DA TORRETTA PIZZINI PER MESSINA DENARO. I pizzini per Matteo Messina Denaro passavano da Torretta. Il ruolo di raccoglitore dei messaggi lo avrebbe svolto, secondo gli investigatori, Lorenzo Di Maggio, tornato in libertà nel 2017. E’ il pentito Antonino Pipitone che lo accusa di essere stato il postino dei messaggi per il capomafia di Castelvetrano.
“Gran parte dei pizzini sia della provincia sia dei mandamenti di Palermo che dovevano arrivare al superlatitante arrivavano sempre a lui”, ha sostenuto il collaboratore di giustizia. “I biglietti gli venivano consegnati dove lavorava o a casa della madre”. Pipitone ha svelato che i pizzini venivano poi consegnati da Di Maggio a Calogero Caruso, “il quale a sua volta li consegnava a Campobello di Mazara, utilizzando l’auto del Comune di Torretta dove Caruso all’epoca lavorava”.

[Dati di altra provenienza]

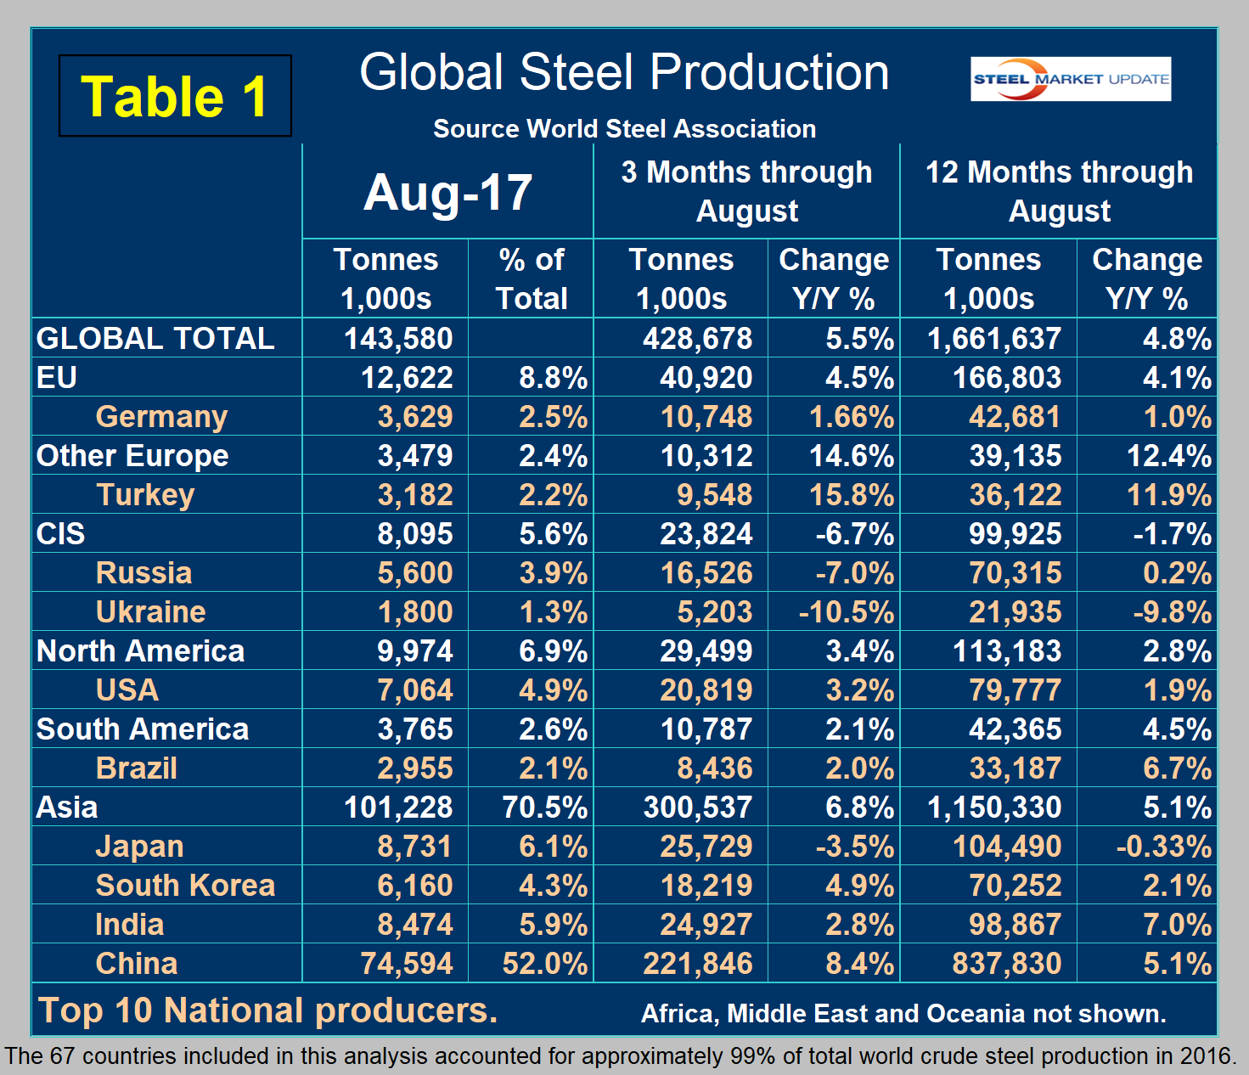The width and height of the screenshot is (1249, 1075).
Task: Select the North America row label
Action: [140, 651]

I SUMMIT NELLE CAMPAGNE. I carabinieri hanno ricostruito i numerosi incontri riservati organizzati nelle campagne per sfuggire ai controlli delle forze dell’ordine tra gli affiliati del clan di Torretta e in particolare un summit avvenuto la sera del 21 novembre 2018 in casa di Raffaele Di Maggio boss ai vertici del clan, arrestato oggi. Alla riunione presero parte anche Ignazio Antonino Mannino e Calogero Badalamenti.

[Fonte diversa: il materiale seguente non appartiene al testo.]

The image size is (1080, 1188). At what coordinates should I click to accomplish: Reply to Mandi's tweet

Nel settembre del 2018 un emissario di Cosa nostra americana è stato accolto dai vertici della famiglia mafiosa di Torretta. La permanenza dell’uomo in zona fu coperta, tra gli altri, da due fratelli imprenditori che, dividendosi i ruoli, lo avrebbero preso in aeroporto e ne avrebbero garantito il soggiorno in una lussuosa villa con piscina di Mondello, regalandogli la cocaina in segno di benvenuto. Nel periodo trascorso sull’isola, l’emissario avrebbe preso parte a una riunione nell’abitazione del boss Raffaele Di Maggio, il 3 ottobre 2018 a Torretta, e a un secondo incontro nel comune di Baucina.

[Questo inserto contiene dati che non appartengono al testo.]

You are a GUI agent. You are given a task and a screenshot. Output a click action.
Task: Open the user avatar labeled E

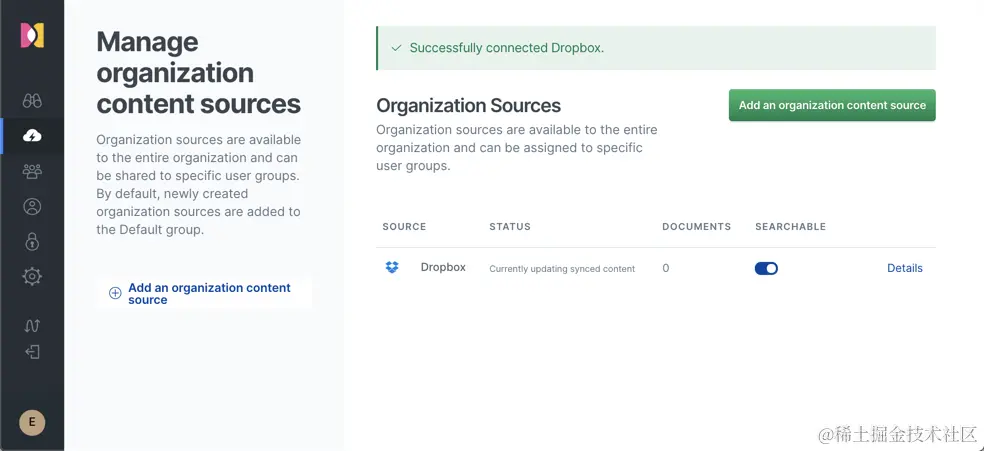(x=32, y=422)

All’indomani dell’omicidio del mafioso americano Frank Calì detto “Franky Boy”, avvenuto a Staten Island (New York) la sera del 13 marzo 2019, i carabinieri hanno registrato una serie di fibrillazioni tra i mafiosi del clan palermitano. Nei giorni successivi, il figlio di uno degli indagati è partito per gli Usa e durante la sua permanenza a New York ha incontrato diverse persone tra cui proprio l’emissario arrivato a Torretta nel settembre 2018.
Rientrato dal viaggio, il giovane ha raccontato il clima di profonda tensione creatosi sulla sponda americana, esprimendo le proprie valutazioni su chi sarebbe subentrato a Calì alla guida della compagine mafiosa americana.
A Torretta, inoltre, i carabinieri hanno registrato i commenti “di prima mano” di alcuni degli indagati che conoscevano personalmente Frank Calì e che, in un primo momento, avevano temuto che l’episodio potesse provocare una pericolosa escalation di violenze nella quale avrebbero rischiato di rimanere direttamente coinvolti anche altri soggetti.